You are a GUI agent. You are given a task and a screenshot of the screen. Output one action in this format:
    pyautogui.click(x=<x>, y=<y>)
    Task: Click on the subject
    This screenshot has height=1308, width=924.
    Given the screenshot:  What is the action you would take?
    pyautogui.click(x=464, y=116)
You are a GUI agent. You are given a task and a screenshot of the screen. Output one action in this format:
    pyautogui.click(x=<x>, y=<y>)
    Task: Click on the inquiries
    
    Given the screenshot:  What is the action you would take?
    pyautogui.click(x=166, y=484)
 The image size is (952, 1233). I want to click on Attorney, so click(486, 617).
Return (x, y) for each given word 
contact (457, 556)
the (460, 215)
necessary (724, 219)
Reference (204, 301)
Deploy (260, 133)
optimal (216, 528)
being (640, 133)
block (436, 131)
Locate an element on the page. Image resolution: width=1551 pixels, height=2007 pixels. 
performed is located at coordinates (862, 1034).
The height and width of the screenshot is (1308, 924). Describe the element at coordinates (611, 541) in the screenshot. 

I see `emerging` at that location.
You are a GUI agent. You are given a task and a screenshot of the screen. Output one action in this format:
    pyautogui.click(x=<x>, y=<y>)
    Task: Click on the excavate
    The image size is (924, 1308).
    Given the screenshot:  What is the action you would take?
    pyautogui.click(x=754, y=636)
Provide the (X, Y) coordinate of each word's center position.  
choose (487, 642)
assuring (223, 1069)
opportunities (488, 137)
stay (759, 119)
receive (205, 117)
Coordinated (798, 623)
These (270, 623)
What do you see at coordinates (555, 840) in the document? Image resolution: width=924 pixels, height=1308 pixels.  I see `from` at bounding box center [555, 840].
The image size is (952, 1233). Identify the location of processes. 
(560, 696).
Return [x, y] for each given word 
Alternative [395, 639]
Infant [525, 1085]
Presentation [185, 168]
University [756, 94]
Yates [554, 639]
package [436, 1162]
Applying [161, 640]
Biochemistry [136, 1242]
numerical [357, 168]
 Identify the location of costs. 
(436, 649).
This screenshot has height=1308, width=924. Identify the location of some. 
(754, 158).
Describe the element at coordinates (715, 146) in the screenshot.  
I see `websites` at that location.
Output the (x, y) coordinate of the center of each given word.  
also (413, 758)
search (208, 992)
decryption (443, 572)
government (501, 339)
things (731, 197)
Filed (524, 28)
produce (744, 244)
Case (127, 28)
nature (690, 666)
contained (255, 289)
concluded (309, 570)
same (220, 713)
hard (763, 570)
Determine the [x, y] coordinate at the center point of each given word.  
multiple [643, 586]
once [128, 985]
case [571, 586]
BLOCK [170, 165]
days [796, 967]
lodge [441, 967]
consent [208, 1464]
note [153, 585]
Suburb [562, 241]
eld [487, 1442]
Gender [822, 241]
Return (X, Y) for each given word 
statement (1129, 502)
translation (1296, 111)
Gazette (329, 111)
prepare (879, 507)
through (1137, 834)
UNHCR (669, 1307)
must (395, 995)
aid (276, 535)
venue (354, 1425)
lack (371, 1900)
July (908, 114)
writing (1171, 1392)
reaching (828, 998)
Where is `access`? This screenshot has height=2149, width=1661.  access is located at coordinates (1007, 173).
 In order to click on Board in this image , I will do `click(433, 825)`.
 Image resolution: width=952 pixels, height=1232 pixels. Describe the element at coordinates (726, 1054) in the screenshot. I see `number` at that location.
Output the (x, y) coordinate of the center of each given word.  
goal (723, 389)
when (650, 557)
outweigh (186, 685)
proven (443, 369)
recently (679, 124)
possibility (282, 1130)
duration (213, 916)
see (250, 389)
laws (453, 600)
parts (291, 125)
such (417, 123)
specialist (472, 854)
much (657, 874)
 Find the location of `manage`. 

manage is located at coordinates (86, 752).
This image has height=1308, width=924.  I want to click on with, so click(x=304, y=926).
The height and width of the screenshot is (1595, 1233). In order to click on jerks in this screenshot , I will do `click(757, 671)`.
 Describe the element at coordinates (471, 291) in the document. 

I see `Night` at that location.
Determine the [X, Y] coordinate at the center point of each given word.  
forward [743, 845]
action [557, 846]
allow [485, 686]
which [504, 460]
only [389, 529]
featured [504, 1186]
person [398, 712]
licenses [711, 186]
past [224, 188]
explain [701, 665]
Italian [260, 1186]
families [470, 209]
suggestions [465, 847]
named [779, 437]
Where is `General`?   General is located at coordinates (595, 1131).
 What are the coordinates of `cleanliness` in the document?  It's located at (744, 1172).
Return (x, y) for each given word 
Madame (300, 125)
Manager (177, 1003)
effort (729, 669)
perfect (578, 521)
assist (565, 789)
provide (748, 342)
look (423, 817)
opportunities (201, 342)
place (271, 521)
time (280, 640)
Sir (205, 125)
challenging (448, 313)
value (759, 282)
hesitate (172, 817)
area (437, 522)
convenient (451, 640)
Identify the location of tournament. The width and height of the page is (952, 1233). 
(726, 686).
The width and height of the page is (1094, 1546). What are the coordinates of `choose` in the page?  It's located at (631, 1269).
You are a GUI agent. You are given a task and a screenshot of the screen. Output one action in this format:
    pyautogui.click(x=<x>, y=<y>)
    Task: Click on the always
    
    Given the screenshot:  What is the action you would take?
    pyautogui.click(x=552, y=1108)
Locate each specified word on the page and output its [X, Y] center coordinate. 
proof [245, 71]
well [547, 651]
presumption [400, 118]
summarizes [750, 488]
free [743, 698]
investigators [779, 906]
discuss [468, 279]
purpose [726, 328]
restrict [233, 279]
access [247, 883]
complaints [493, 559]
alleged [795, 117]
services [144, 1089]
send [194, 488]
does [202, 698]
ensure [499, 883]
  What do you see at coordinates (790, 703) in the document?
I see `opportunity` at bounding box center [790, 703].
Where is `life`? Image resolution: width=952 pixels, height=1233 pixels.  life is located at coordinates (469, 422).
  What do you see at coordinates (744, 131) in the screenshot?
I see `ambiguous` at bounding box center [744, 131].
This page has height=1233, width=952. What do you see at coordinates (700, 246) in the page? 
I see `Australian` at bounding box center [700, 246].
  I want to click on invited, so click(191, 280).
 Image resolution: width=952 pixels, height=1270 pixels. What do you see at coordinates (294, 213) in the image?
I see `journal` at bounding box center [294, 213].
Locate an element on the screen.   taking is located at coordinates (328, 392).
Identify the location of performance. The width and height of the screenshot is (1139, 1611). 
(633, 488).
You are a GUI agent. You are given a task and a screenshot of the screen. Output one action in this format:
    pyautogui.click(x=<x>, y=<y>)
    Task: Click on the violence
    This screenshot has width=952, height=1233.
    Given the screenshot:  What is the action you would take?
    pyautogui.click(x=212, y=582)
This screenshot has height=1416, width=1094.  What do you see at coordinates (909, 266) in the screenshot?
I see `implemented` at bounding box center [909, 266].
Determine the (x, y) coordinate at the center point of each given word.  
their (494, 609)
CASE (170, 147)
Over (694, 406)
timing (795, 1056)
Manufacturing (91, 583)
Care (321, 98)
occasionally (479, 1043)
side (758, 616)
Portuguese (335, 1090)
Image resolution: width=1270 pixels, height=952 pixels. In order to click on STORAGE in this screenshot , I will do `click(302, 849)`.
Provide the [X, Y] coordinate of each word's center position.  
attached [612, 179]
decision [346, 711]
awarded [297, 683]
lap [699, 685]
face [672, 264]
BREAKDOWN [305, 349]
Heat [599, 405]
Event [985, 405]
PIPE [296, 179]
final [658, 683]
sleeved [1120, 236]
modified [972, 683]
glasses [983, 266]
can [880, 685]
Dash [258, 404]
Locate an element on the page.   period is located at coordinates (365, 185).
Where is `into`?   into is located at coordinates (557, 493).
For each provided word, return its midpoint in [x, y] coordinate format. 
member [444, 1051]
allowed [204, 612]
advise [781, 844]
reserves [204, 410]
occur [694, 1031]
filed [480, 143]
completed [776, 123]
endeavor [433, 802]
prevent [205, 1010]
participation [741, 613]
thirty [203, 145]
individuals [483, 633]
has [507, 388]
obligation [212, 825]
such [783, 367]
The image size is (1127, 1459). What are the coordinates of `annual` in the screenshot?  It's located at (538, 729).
++++++++++++++++++++
§ Opdracht:
Neem uit de lijst de regels over vanaf de regel met "specialist (472, 854)" tot en met de regel met "at (744, 1172).". Vervang daarin "document" door "page" en laat al het overige ongewijzigd.

§ Antwoord:
specialist (472, 854)
much (657, 874)
 Find the location of `manage`. 

manage is located at coordinates (86, 752).
This image has height=1308, width=924.  I want to click on with, so click(x=304, y=926).
The height and width of the screenshot is (1595, 1233). In order to click on jerks in this screenshot , I will do `click(757, 671)`.
 Describe the element at coordinates (471, 291) in the page. 

I see `Night` at that location.
Determine the [X, Y] coordinate at the center point of each given word.  
forward [743, 845]
action [557, 846]
allow [485, 686]
which [504, 460]
only [389, 529]
featured [504, 1186]
person [398, 712]
licenses [711, 186]
past [224, 188]
explain [701, 665]
Italian [260, 1186]
families [470, 209]
suggestions [465, 847]
named [779, 437]
Where is `General`?   General is located at coordinates (595, 1131).
 What are the coordinates of `cleanliness` in the page?  It's located at (744, 1172).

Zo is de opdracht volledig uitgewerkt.